All this, has consequences for the Internet; whose future will be characterized by different potential directions: an ever-increasing search for extractable data, and therefore for human functions that can be monitored to provide a service in exchange for information; the need for these companies to position themselves accordingly as guardians of their dominant positions; market convergence, which drives these companies to compete for the same things and a growing presence of closed and centralized ecosystems. Not exactly the Internet we expected in the early days. We are therefore extractable data with a very high economic value. Who controls the salient data on our tastes, trends, desires and needs of each potential customer; controls the customers themselves and the market. It is estimated that, to date, the average annual per capita value of personal data is equal to 616,82 dollars; multiplied by the huge number of users, it is easy to understand the extent of the virtual heritage of web companies. Moreover, the trade in personal data is much more connected to the “real” world than we can imagine: the latest news events have taught us how technology companies are able to influence even politics.

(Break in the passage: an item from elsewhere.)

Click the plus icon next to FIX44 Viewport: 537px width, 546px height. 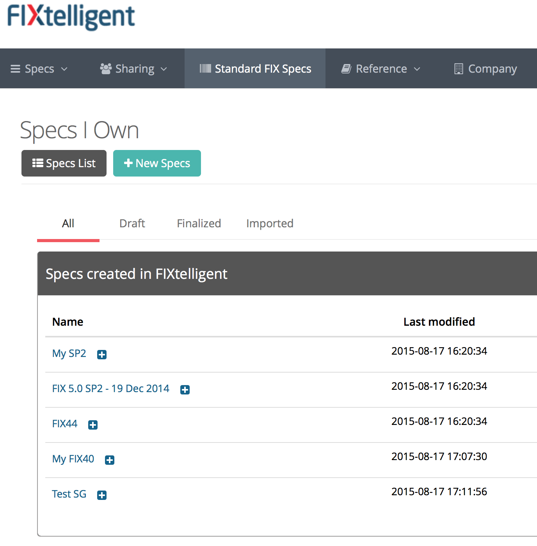point(93,425)
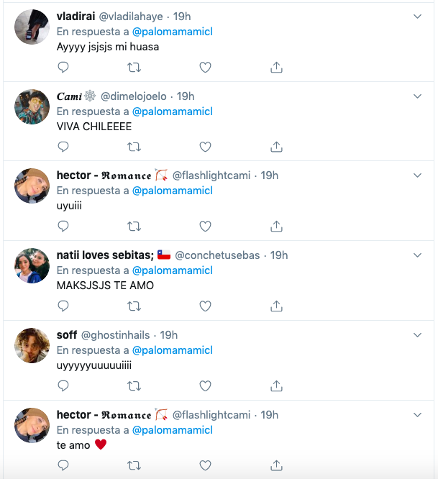View Cami's profile picture
The height and width of the screenshot is (479, 438).
[32, 106]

All this foresees and requires a direct, total and immediate control of the users and a progressive “cataloging” which makes it easier for large companies to know and manage tastes, needs, world view and interpersonal relationships. Very important, in this sense, is the book The Filter Bubble (Pariser, 2011). It helps to focus attention on the main web services, from the Google search engine to the notifications of Facebook friends and points out to the reader how these have the tendency to offer man a tailor-made vision of the world, customized according to their navigation areas and interests and often deducted automatically from the system. While this represents an advantage, on the other hand it is a risk. The risk, of which the text speaks, is that the man ends up closing himself in a bubble. A bubble that has the effect of isolating man from society, making him lose the perception of the community as a whole, directing it towards the construction of ideal personal relationships rather than real ones. The company, only apparently informed, is slowly closing inside a bubble driven by algorithms that hardly allow access to chaos, risk, uncertainty, adventure and disorder, elements that allow man to grow and evolve. We are fragile and not very resilient to shocks and, ultimately, more controllable and classifiable.